* _Exercice proposé A_:
Recopiez à l'identique, parmi les enregistrements, les lignes comprises entre celle qui contient « The width and » et celle qui contient « tap(247, 134) », ces deux lignes incluses. Laissez les images hors de votre réponse.

-=-=-

C’est après la Commune que « E. Appert » gagne son (leur) brevet de policier(s). Nous l’avons vu aller à Blois en juillet-août 1870. Un an après, il se rend à Versailles et il y photographie les prisonniers, ce qui le désignera comme un des précurseurs de la police scientifique, bien que ses nombreuses photos de prisonniers ressemblent plus à ses photos d’hommes politiques qu’aux clichés d’identification judiciaire à la Bertillon. Sur cette question, je renvoie au très intéressant article de Stéphanie Sotteau cité ci-dessous.

E. Appert n’a pas photographié tous les captifs de Versailles non plus. Par exemple, Gustave Courbet manque notablement à son tableau de chasse, peut-être parce que celui-ci a rapidement été transféré à Sainte-Pélagie, puis dans la clinique de son médecin, peut-être parce qu’il a refusé. 

Certains prisonniers semblent avoir accepté avec plaisir de se prêter au portrait photographique, peut-être simplement parce que cela leur apportait un moment de distraction, comme le dit Stéphanie Sotteau. Elle cite (comme Bertrand Tillier) aussi Marc Gromier, qui raconte que, le 12 septembre 

on m’a permis de m’habiller et d’aller prendre l’air dans le couloir du mur de ronde où j’ai trouvé le photographe Appert qui m’attendait pour prendre mon portrait. Vu Rossel, Cavalier et Abel Peyrouton qui ont été photographiés après moi.

-=-=-

* _Exercice proposé B_:
Reprenez le texte sur E. Appert et les prisonniers de Versailles là où il s'interrompt, en poursuivant sa rédaction.

* _Données disponibles_:

-=-=-

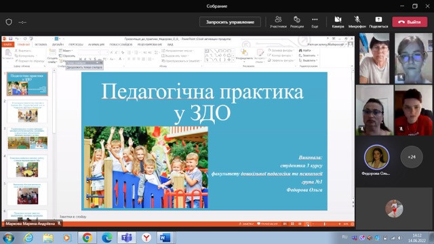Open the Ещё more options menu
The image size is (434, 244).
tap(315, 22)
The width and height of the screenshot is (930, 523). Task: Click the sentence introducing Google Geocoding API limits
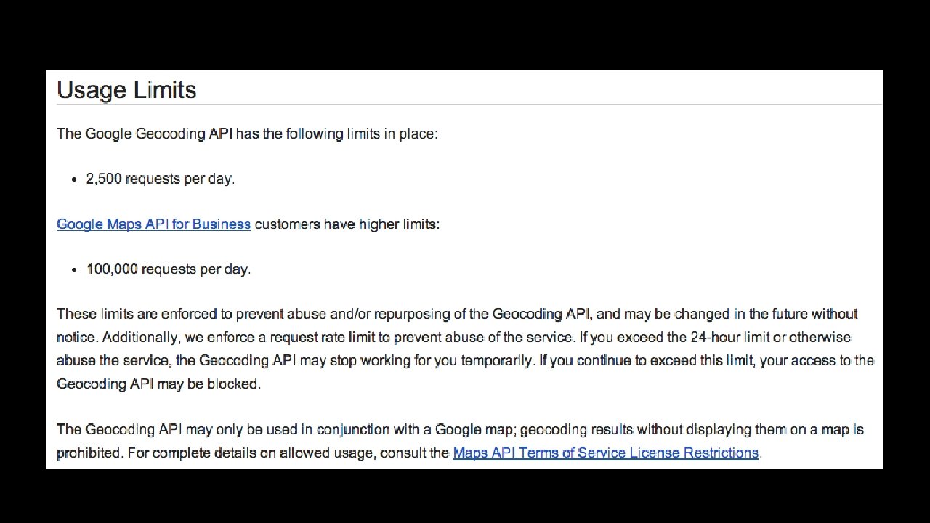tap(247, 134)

-=-=-

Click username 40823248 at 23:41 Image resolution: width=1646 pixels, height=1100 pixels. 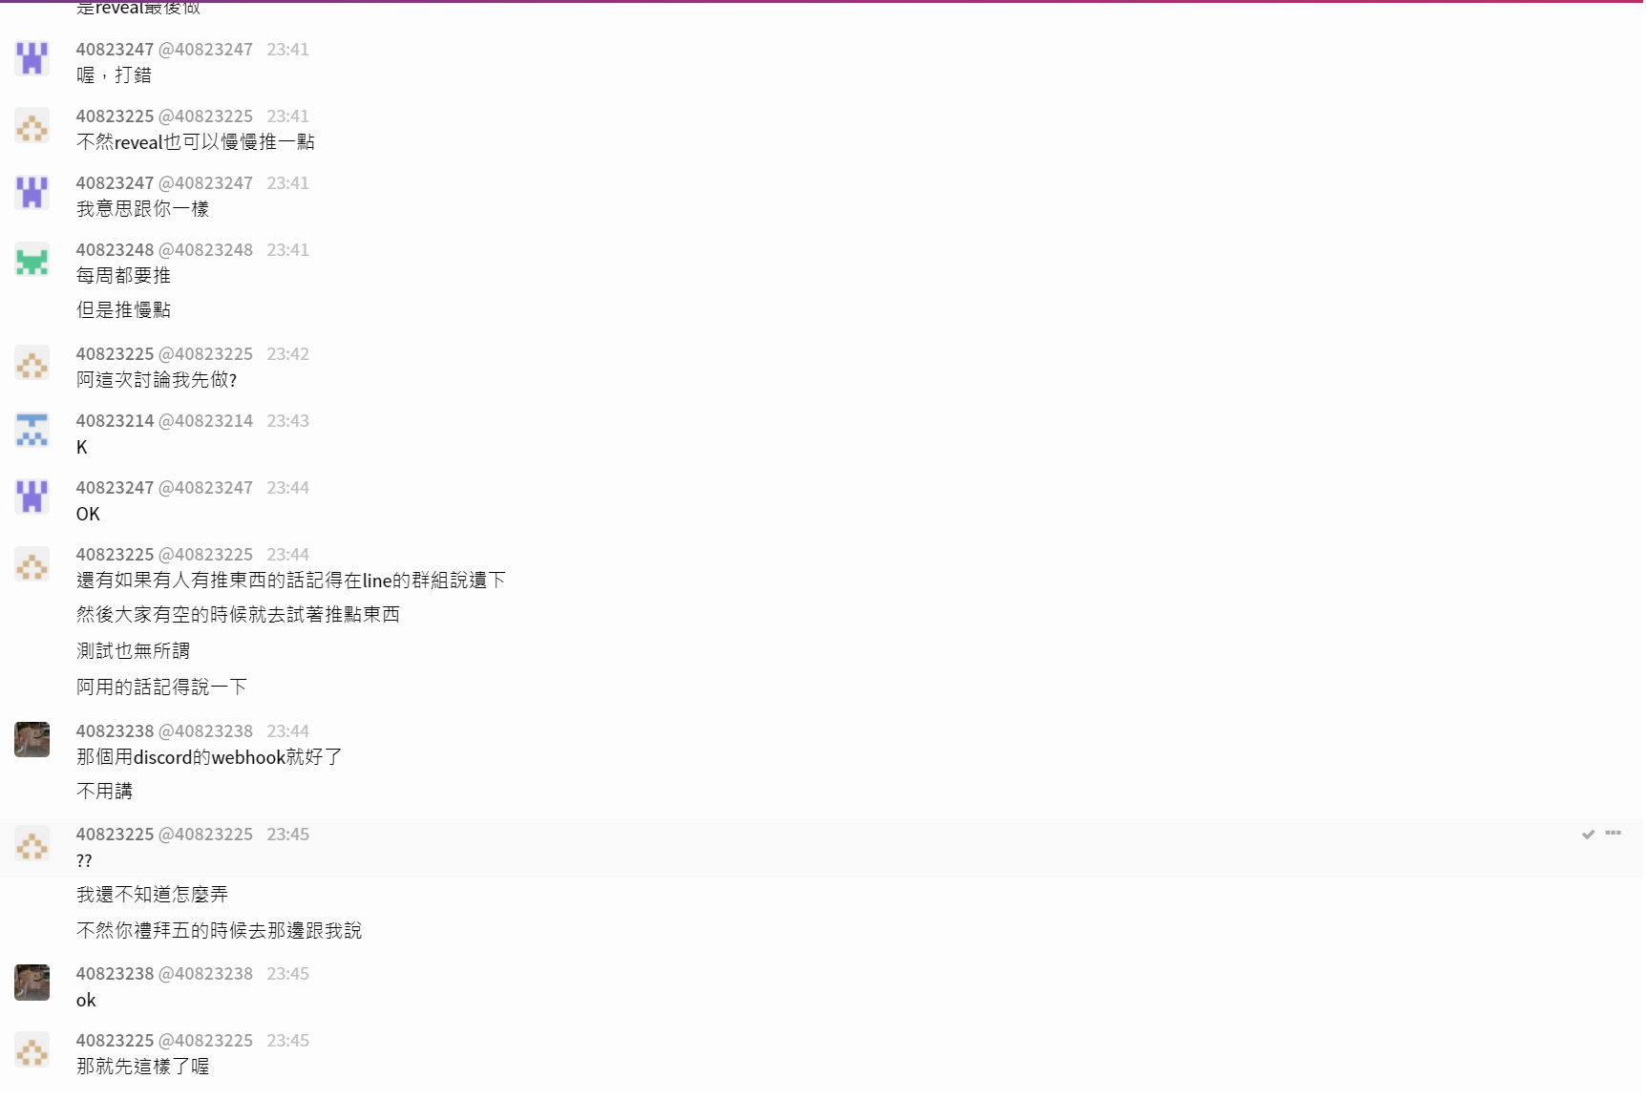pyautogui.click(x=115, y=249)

-=-=-

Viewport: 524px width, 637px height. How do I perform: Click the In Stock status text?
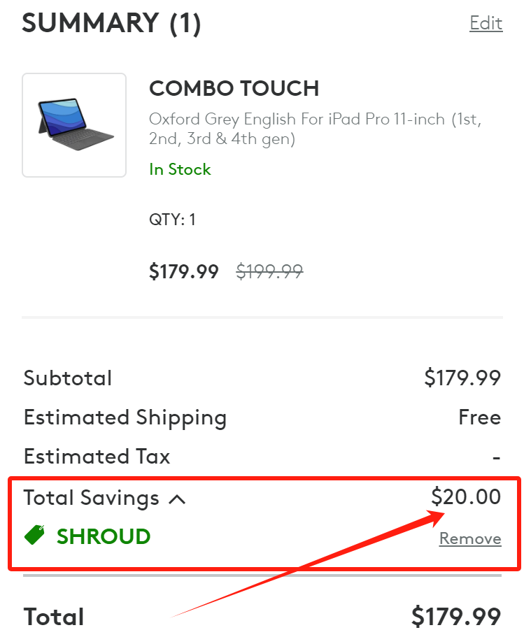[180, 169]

-=-=-

* _Réponse A_:
The width and height of the screenshot is (930, 523). Task: Click the sentence introducing Google Geocoding API limits
tap(247, 134)

* _Réponse B_:
Peut-être que d’autres ont refusé? Le pouvaient-ils, seulement? Il y a en tout cas des prisonniers dont je n’ai pas vu de photographie (je pense à Pierre Malzieux, mais il y en a certainement d’autres). Il est vrai que certaines ont moins circulé que d’autres… Voici le (rare) relieur Alphonse Delacour (j’ai copié cette photographie, à la suggestion de Maxime Jourdan, à l’IISG d’Amsterdam):

Les photographies faites en prison se reconnaissent sans mal. E. Appert arrivait avec ses appareils et un drap blanc pour tout décor. Un avantage était de pouvoir ensuite « découper » et utiliser facilement les images pour les insérer dans un des montages dont il avait le secret.

De même que la présence des femmes dans l’espace public parisien pendant la Commune avait impressionné (et terrifié) les bourgeois, elle a inspiré le photographe qui avait eu peu de modèles féminines parmi ses clients politiciens. Heureusement qu’il y a les communardes. 

Si les photographies des hommes sont assez neutres, celles des femmes le sont moins. Voyez Hortense David.

Il y a peut-être eu une troisième photographie, qu’il a utilisée pour la femme à la bouteille à gauche de son montage. Elles fument le cigare et elles boivent, ces p… (pétroleuses). Il semble avoir davantage fait poser et manipuler les prisonnières que les prisonniers. Elles lui ont fait produire des portraits plus originaux, presque de composition. Je pense aussi à Marie Leroy, dont il a fait plusieurs photographies, visiblement à plusieurs dates.

         

L’appellation comme « veuve Leroy » l’a visiblement inspiré: il l’a faite poser avec un voile de veuve.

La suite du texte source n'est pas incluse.